Warner Bros. Discovery Channel and Disney announced last week that they will jointly offer streaming services – Max, Disney+ and Hulu – marking the first streaming bundle of a major service. The companies are also entering into a sports streaming joint venture with Fox. Which other companies join the bundle race remains to be seen.
Sports arouse interest
Sports are still the glue of television and still attract the largest audiences. The topic discussed during Upfronts Week was the future of NBA rights.
While Warner Bros. Discovery owns them through the end of the 2024-25 season, the next owner is currently being determined. NBCUniversal has emerged as the clear top contender, while Warner Bros. Discovery is considering whether to match NBC’s offer.
The future of regional sports networks also remains in question, with broadcasters slowly snapping up rights to local games.
Los Angeles Lakers forward LeBron James (No. 23) during an NBA game between the Los Angeles Clippers and Los Angeles Lakers at Crypto.com Arena on January 7, 2024 in Los Angeles.
Jevon Moore | Graphic Sports Line | Getty Images
EMarketer senior analyst Ross Benes pointed out that Warner Bros. Discovery Channel needs to retain its NBA rights in order to add value to its sports joint ventures with Disney and Fox.
“Without the NBA rights, WBD will become a weak third leg on the sports joint venture tricycle…If the NBA is lost, many WBD customers will wonder what all the cost cutting is for,” he said.
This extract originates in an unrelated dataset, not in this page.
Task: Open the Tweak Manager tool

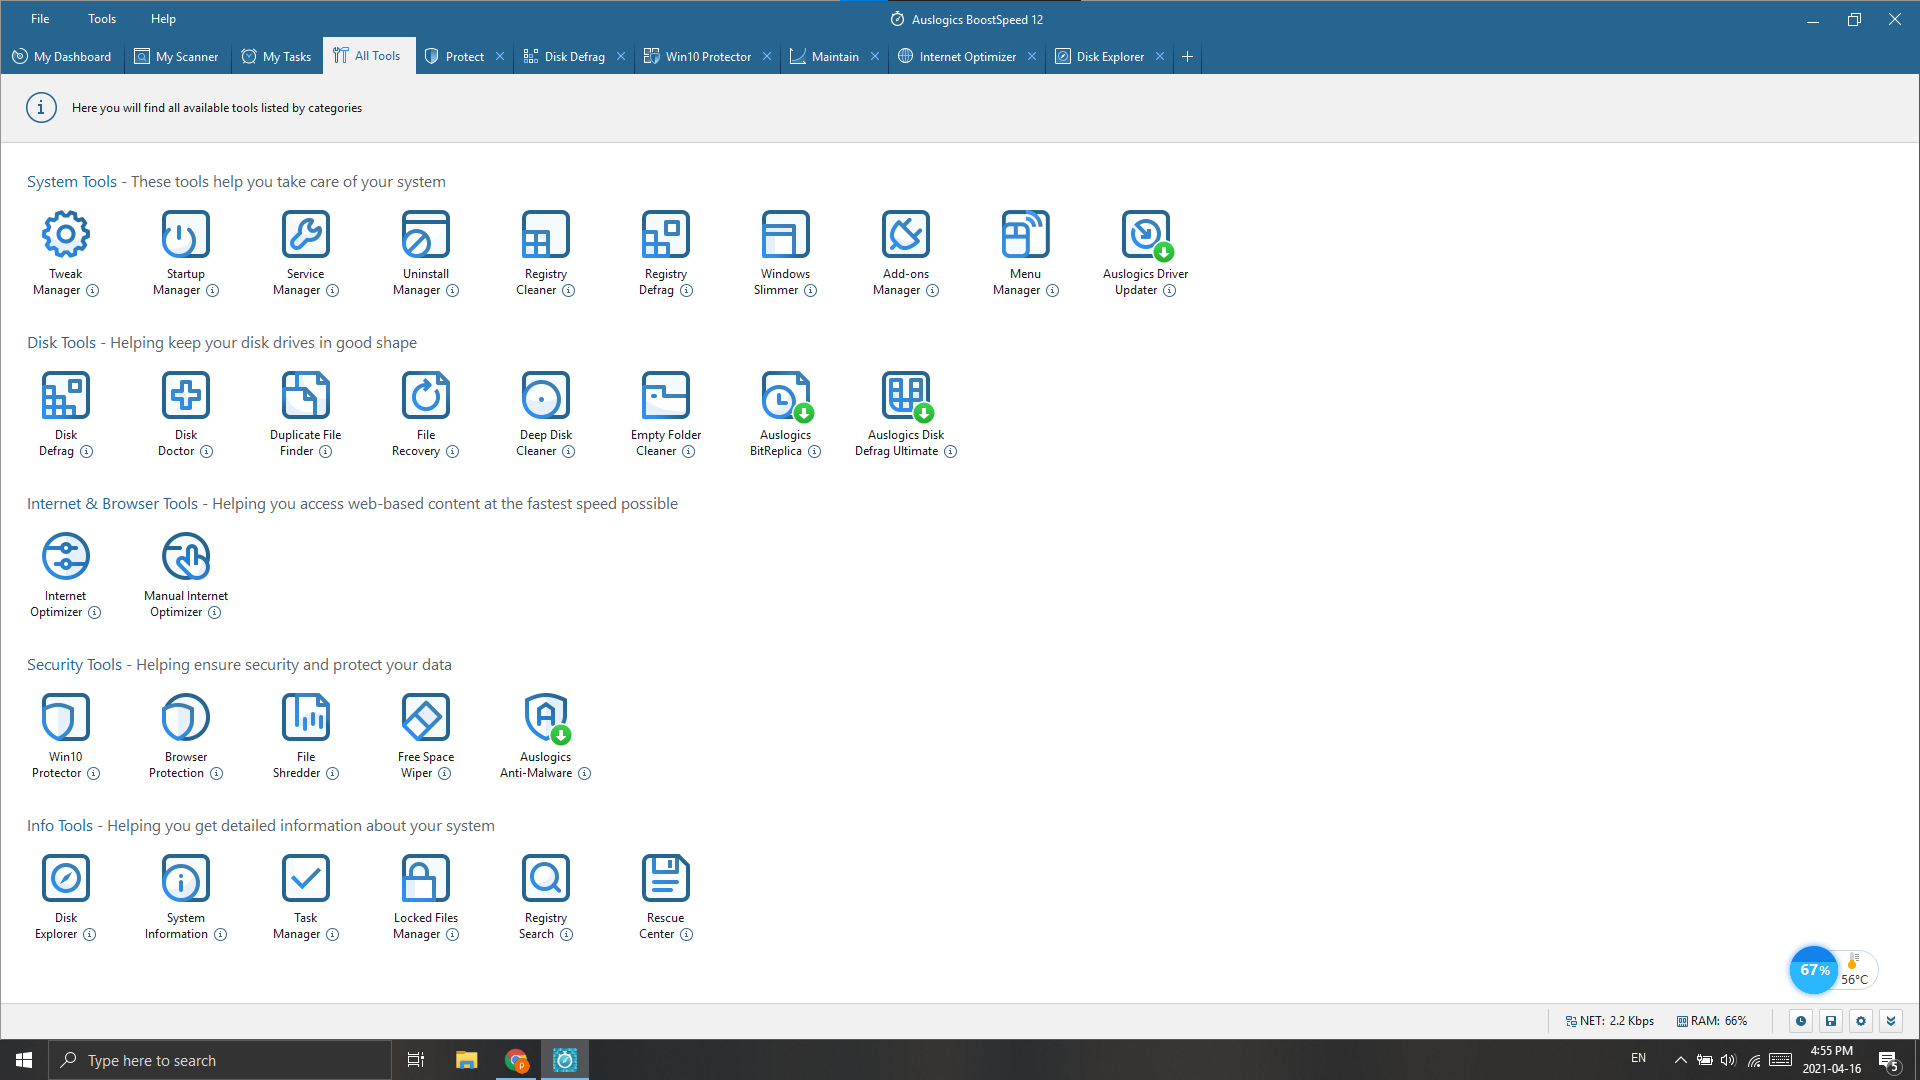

Fox CorporationUpfront said on Monday that ad revenue was down in the first season compared with the previous season when it aired the Super Bowl on its broadcast network. Chief executive Lachlan Murdoch said during an earnings call last week that ad trends were “clearly moving in the right direction” in early Upfront discussions, thanks in large part to Fox’s sports segment.
Like last year, Paramount Worldwide Holding an early presentation was skipped this year. Instead, the media company hosted nine events starting in April in Los Angeles, Chicago and New York.
Although there are no major talks taking place at Carnegie Hall, the events still include sneak peeks of upcoming content and content. Featured Nicole Kidman, Demi Moore, Stephen Colbert, Tony Romo and other A-list stars.
Paramount is grappling with the ongoing sales process and currently does not have a single chief executive.
Revealed: NBCUniversal is the parent company of CNBC.